GUTERRES’İN SESSİZ PROTESTOSU

Sami Özuslu

Öyle görünüyor ki Kıbrıs’ta el elde, baş başta kalmak üzereyiz.
Dünyada artık kimse Kıbrıs’ı, Kıbrıs sorununu kafasına takmıyor, gündemine dahi almıyor.
Bir bıkkınlık, usanmışlık, umursamazlık var uluslararası camiada...
Tarihte ilk kez BM, bir ‘liderler toplantısı’ sonrasında açıklama yapmadı, yapamadı!
New York’taki üçlü görüşmenin üzerinden haftalar geçti, ancak hala Genel Sekreter o görüşmeye dair tek kelam etmedi.
Özel Temsilci ataması bilmeceye dönüştü.
Guterres ve ekibi muhtemeldir ki dünyada bunca ciddi sorun varken birbirini anlamaya dahi çalışmayan iki toplum liderinin sorumsuz tavırlarına karşı ‘sessiz proteso’ uyguluyorlar.
‘Ne halleri varsa görsünler’ tavrı açıkça hissediliyor.
Kıbrıs’ta ‘el elde, baş başta’ durumu daha da hız kazanacak gibi görünüyor.
**
Kıbrıslı Rum İçişleri Bakanı hafta sonu Alithia’ya açıkladı:
“Son 10 gün içinde kuzeyden güneye 800 mülteci geçmiş.”

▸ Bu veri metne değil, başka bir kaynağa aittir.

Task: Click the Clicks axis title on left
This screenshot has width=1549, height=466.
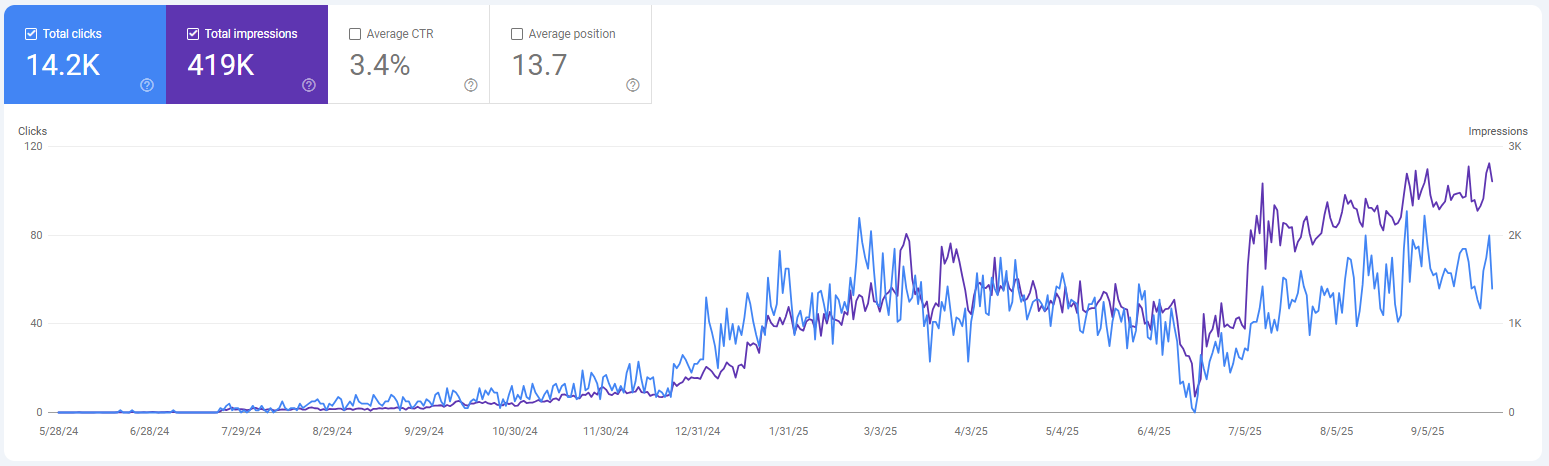Action: pos(33,131)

BM kontrolündeki Yeşil Hat’tın ‘kevgir’e döndüğünü biliyoruz. Adanın kuzeyine gerek yasadışı yollardan getirilen, gerekse yasal şekilde gelen binlerce, belki on binlerce yabancının ‘Bir AB ülkesine erişmek’ isteği sır değil.

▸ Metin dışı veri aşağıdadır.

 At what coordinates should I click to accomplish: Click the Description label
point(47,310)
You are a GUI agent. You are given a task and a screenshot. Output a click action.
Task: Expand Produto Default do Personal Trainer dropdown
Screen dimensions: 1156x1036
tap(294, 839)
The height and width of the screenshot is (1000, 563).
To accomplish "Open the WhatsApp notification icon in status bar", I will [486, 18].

İnsan ticaretiyle uğraşanların ve işbirlikçilerinin bu ‘ticaret’ten yüksek miktarda paralar kazandığı da biliniyor.
Mesela son 10 günde ‘AB topraklarına geçiş’ yapan 800 mülteciden kişi başı yalnızca bin dolar alınmış olsa, ciro 800 bin dolar ediyor!
Eğer rakam 2 bin dolarsa, 10 günlük ‘iş’ten elde edilen para 1 milyon 600 bin dolara çıkıyor!
Rakamları aylık ve yıllık olarak hesaplayınca, inanılmaz rakamlara ulaşılıyor!
Yani ortada çok büyük bir ‘pazar’ olduğu aşikardır.
**
Ancak kuzey-güney hattındaki mülteci hareketliliğinin tek boyutu yüklü cirolar değil.
Açıktır ki bu konuda açıklanmayan bir siyaset var.
Belli ki kuzeyden güneye mülteci geçmesine -en azından- göz yumuluyor.
‘Teşvik ediliyor’ ya da ‘mülteciler bilerek isteyerek gönderiliyor’ diyenler de var. 
Türkiye bu konuda AB tarafından defalarca uyarıldı, hatta cezalandırılmakla tehdit edildi.
Mülteci konusunda AB ülkelerinin fikir birliği yok. Bazı ülkeler çok katı, mültecilere kucak açanlar da düşük sayılarda insan kabul ediyorlar. Adaletsiz dünyanın geri bıraktırılmış bölge ve ülkelerinden ‘umuda yolculuk’ duracak ya da azalacak gibi görünmüyor.
Türkiye ile Yunanistan arasında sıklıkla yaşanan mülteci tartışmasının prototipi şimdi Kıbrıs’ta da var. 
Kıbrıslı Rum İçişleri Bakanı Nuris ‘Sert tedbirler almak zorunda kalacaklarını’ söylüyor.
Hatırlayın, bir süre önce Alayköy civarında telleme yapılmış, bir grup Kıbrıslı Rum ‘adayı daha fazla böleceği’ gerekçesiyle buna tepki koymuş, hatta teller kesilerek kaldırılmıştı.
Kıbrıs Cumhuriyeti makamları son dönemde AB nezdinde bu konuda epey girişim yaptı. Adaya gelip giden üst düzey AB yöneticileri ve üye ülke yetkilileri bu konuda sık sık açıklamalar yapmaya başladılar.
Belli ki ‘Yeşil Hat trafiği’ Ankara’nın da, bizim de başımızı ciddi şekilde ağrıtacak.
Kıbrıs sorunu çözülmedikçe, bırakın bütünlüklü çözümü, en basit konularda bile işbirliği yapılmadıkça, diyalog yerine monolog ve karşılıklı suçlamalar devam ettikçe, bu tür ‘işler’ artmaya devam edecek.
Belki birilerinin siyasi emelleri gerçekleşecek, bazılarının cepleri yeşil dolarlarla daha fazla dolacak.
Ama Kıbrıs ve Kıbrıslılar kaybedecek. 
Guterres’in ‘sessiz protestosu’nu bir de bu şekilde okumakta yarar var sanırım.